Torsional forces are present at the shoe/pedal interface during pedaling. The torsional force (or torque) arises as the foot in the shoe attempts to rotate or "twist" about an axis perpendicular to the pedal surface. Pedal torsion typically peaks midway through the power phase of the pedal cycle (downstroke), and is described to be internally directed. In other words, the foot attempts to rotate inward relative to the pedal (heel attempts to move out). During recovery (upstroke), torsion is externally directed, but lower in magnitude than the internally directed torsion seen during the power stroke.
The effect of this torque acting at the shoe/pedal interface on knee loading may be critical. The torque applied by the lower extremity to the pedal about an axis perpendicular to the pedal surface is, in a sense, transmitted to the knee joint. Since this torque at the shoe/pedal interface is known to be affected (and probably reduced) by the allowance for "float" within the pedal system, it is reasonable to suggest that the introduction of float into the pedal system may reduce the magnitude of the torque at the knee, and perhaps the frequency of overuse injuries.

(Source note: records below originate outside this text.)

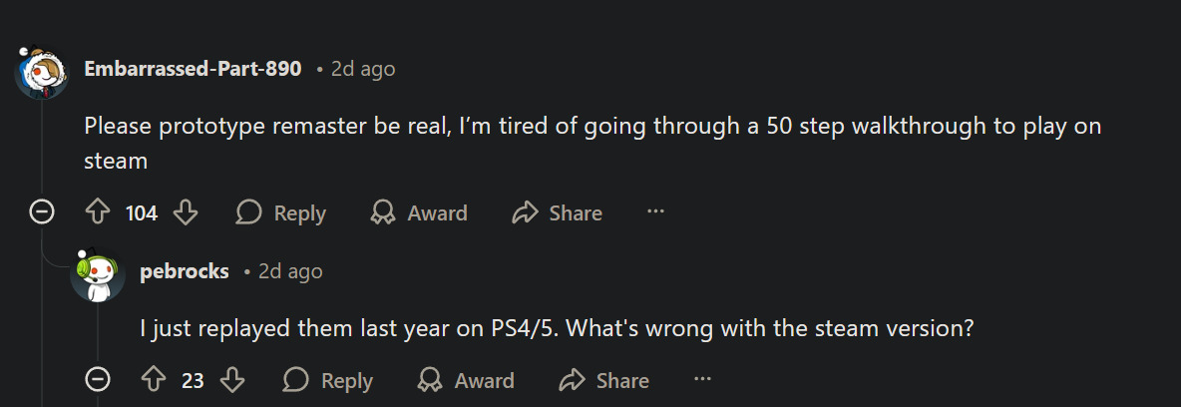1181x407 pixels.
Task: Downvote Embarrassed-Part-890's comment
Action: (186, 212)
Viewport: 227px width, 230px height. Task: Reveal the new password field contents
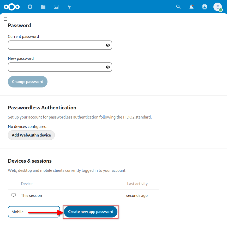[107, 67]
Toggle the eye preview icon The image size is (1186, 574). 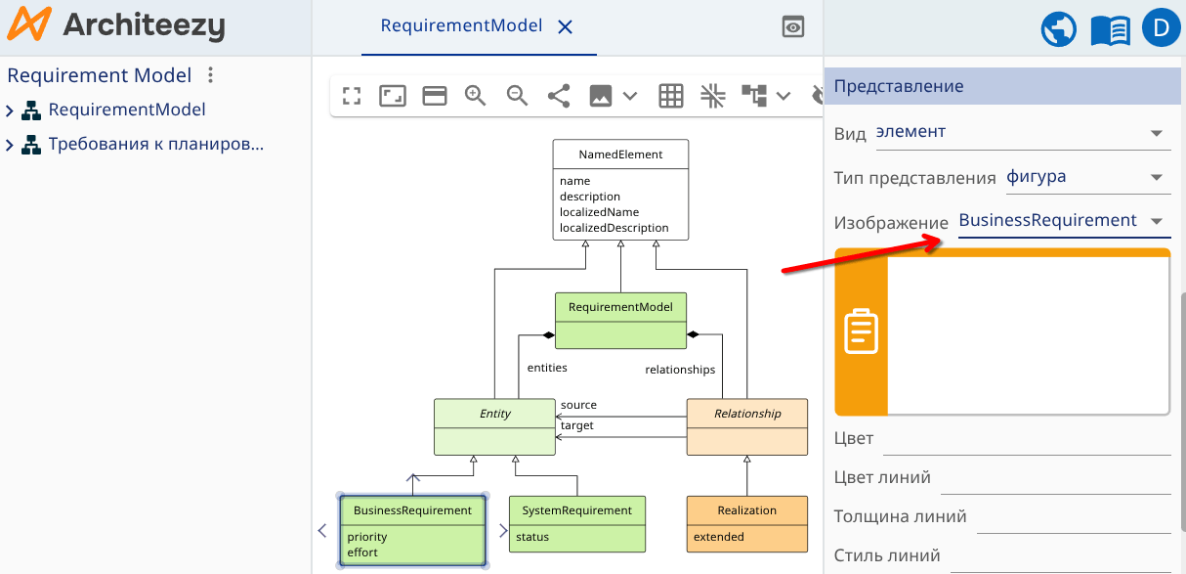793,27
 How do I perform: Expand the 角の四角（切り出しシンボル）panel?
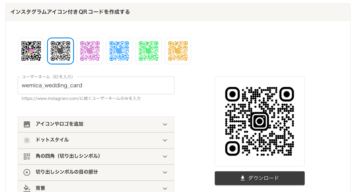(x=96, y=156)
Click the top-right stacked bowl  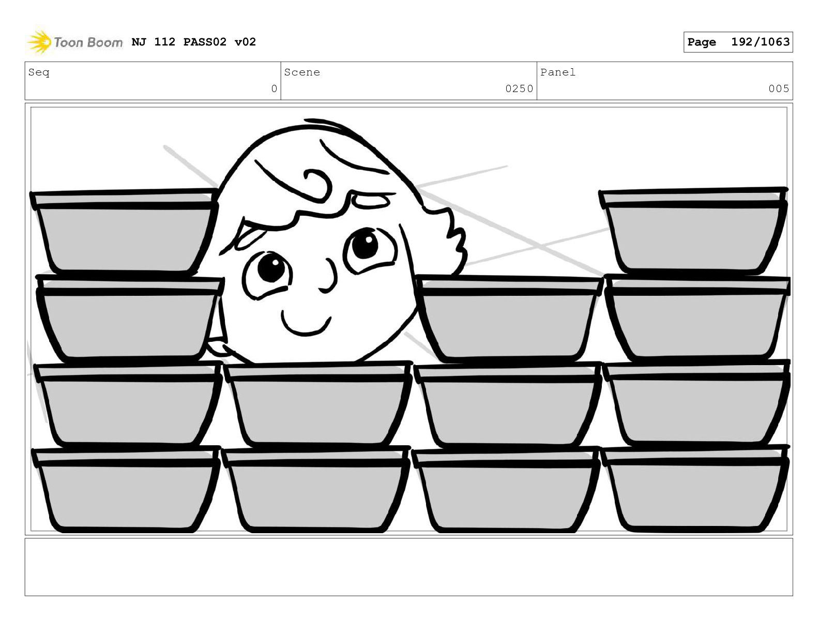pos(693,230)
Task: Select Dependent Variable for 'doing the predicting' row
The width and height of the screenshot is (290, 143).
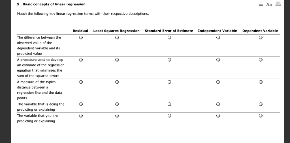Action: (261, 104)
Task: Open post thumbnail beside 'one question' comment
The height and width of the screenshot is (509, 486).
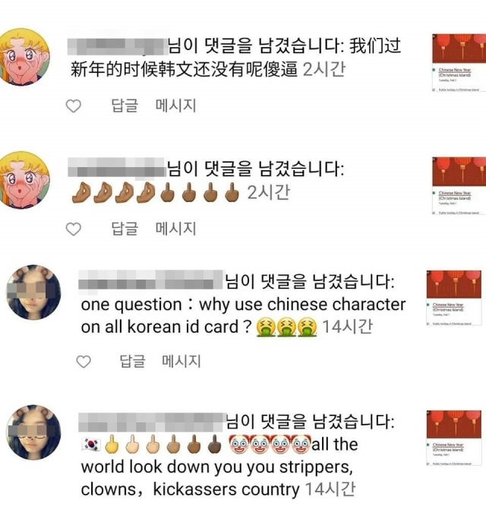Action: coord(454,298)
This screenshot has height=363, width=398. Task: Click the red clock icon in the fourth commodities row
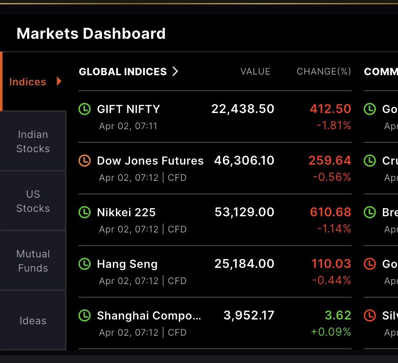tap(370, 264)
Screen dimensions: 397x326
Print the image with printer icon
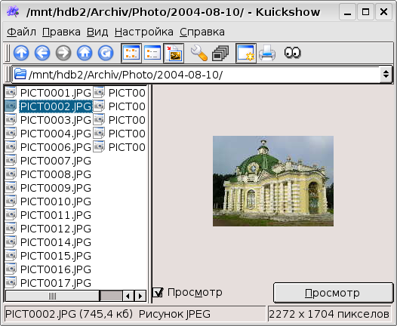267,53
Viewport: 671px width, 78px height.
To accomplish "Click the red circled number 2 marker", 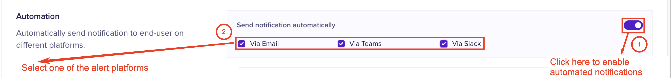I will tap(224, 32).
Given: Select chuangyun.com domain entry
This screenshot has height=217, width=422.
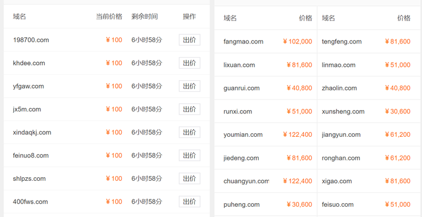Looking at the screenshot, I should [x=246, y=181].
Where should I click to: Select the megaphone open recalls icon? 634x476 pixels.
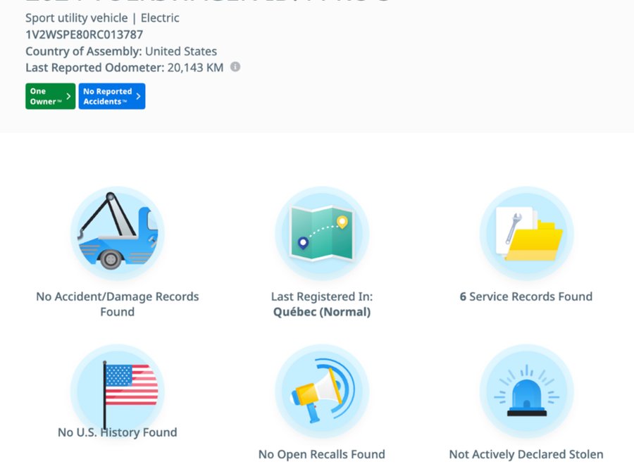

In a study conducted at UCLA in the early 1990s, pedal interface type was found to affect the magnitude of pedal torsion. Specifically, floating clipless pedals reduced the power phase (downstroke) torsion relative to fixed clipless and toe-clip designs. The attenuation decreased both the internal and external peak torque.
Perhaps even more dramatic, experienced cyclists clinically diagnosed with overuse knee injuries in the UCLA study exhibited distinctly different pedal torsion patterns. Specifically, chronic anterior knee pain subjects demonstrated exaggerated internally directed peak torques during the power phase, increased rates of torsional load generation, and a longer duration of the applied internal torque. These results strongly suggest a link between pedal torsion and knee pain in cyclists. These results also offer support to the numerous subjective claims from cyclists that switching from fixed to floating pedals is an effective cure for pedaling knee pain.
Finally, revisiting the proposal that tibial rotation plays a role in knee pathology, a recent study conducted with U.S. National Team cyclists at the Olympic Training Center revealed that tibial rotation in elite cyclists appears to have a very weak correlation with torsion measured at the pedal. It appears that pronation and supination at the subtalar joint, which couple rotations of the tibia to motion within the foot, may be complicating our interpretation of lower limb action and pedal torsional loading. A detailed investigation of skeletal motion in the lower limb in conjunction with pedal force and torque measurements will be required to more fully understand this phenomenon.
The overuse knee injury problem in cycling will certainly not go away. Biomechanical research concerning the mechanics and pathomechanics of pedaling will continue to enhance our ability to treat and manage cyclists presenting with knee pain. It remains the challenge of the experienced clinician with a specialized knowledge of cycling to weigh the various factors including training history, musculoskeletal symmetry, alignment, functional status, rider/bicycle configuration, and pedaling technique in an attempt to keep riders riding longer, faster, and pain free.
Jeffrey P. Broker, PhD, is a senior sport biomechanist for the United States Olympic Committee in Colorado Springs and a consultant for Biomechanics Engineering in Colorado.